No: I won’t be your “friend.” Don’t look for me on Facebook. I just left the social network, or at least that particular popular form of it. It was a lot harder than I expected. But it feels great.
I got on Facebook several years ago for one, basic, parental reason: I wanted my college-aged kids to know there were adults hanging around their social network, in the hopes that they wouldn’t post stuff they didn’t want their dad to see. Not quite like showing up uninvited at their parties, but close. And it worked, mostly.
Getting into Facebook turned out to be much easier than getting out. I think it was possible to simply “deactivate” my account (and that was the best I could do, since I couldn’t figure out how to really “erase” my account) with one click. But doing that would leave all my data in their system. So I methodically went through and deleted as much as I could get at: I left groups, “unliked” pages, untagged every picture of me that I could access. I’m pretty sure there were some tags that other users had protected, so I couldn’t get them all.

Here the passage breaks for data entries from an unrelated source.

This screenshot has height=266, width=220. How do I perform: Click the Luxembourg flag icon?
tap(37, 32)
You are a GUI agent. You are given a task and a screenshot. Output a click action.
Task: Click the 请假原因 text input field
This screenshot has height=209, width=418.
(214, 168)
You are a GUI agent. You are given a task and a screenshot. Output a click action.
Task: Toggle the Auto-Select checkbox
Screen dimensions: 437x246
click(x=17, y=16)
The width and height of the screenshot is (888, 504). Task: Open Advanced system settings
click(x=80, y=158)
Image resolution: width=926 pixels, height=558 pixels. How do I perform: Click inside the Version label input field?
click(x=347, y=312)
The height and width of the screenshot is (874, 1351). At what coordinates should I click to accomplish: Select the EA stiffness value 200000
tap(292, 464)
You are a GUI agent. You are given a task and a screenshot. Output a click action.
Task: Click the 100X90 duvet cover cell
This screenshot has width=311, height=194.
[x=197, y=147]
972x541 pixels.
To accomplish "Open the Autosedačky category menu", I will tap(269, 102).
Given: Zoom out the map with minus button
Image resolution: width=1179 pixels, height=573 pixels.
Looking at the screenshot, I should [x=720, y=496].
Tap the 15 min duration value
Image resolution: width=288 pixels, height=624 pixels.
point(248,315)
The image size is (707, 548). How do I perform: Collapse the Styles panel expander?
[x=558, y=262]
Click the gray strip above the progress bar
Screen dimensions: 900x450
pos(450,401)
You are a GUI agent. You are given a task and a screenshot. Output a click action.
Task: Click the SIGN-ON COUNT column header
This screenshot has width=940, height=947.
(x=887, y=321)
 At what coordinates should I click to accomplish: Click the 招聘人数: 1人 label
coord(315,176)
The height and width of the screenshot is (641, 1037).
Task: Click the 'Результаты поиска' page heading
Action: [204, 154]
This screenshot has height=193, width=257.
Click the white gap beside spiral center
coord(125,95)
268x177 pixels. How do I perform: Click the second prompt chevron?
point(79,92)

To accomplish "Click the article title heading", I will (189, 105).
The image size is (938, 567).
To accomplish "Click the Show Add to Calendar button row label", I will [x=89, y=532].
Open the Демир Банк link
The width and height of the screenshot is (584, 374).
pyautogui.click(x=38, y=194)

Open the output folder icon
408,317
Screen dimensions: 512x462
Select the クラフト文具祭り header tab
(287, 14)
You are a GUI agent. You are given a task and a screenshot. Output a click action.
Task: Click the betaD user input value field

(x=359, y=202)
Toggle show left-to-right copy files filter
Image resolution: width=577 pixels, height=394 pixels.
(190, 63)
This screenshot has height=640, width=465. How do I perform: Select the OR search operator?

Last of all I “unfriended” everybody, turned out the light, and shut the door. Still, there seems to be a residual glow from my former Facebook life: the account is “deactivated” but not gone, and I can log in again any time. I’m not sure how of my data they still remember, store, and sell.
Why did I decide to commit Facebook “suicide”? Lots of reasons come to mind. For one thing, it started to feel like one more lagoon in a vast, sticky sea of advertising. I think at the most basic level I simply became uneasy with the sheer quantity of information about me that was “out there” and almost entirely beyond my control. It turns out that a whole boatload of information about my sex, age, relationships, likes, and dislikes is worth collecting, because there are companies who will pay real money for information like that. And Facebook is willing to sell it.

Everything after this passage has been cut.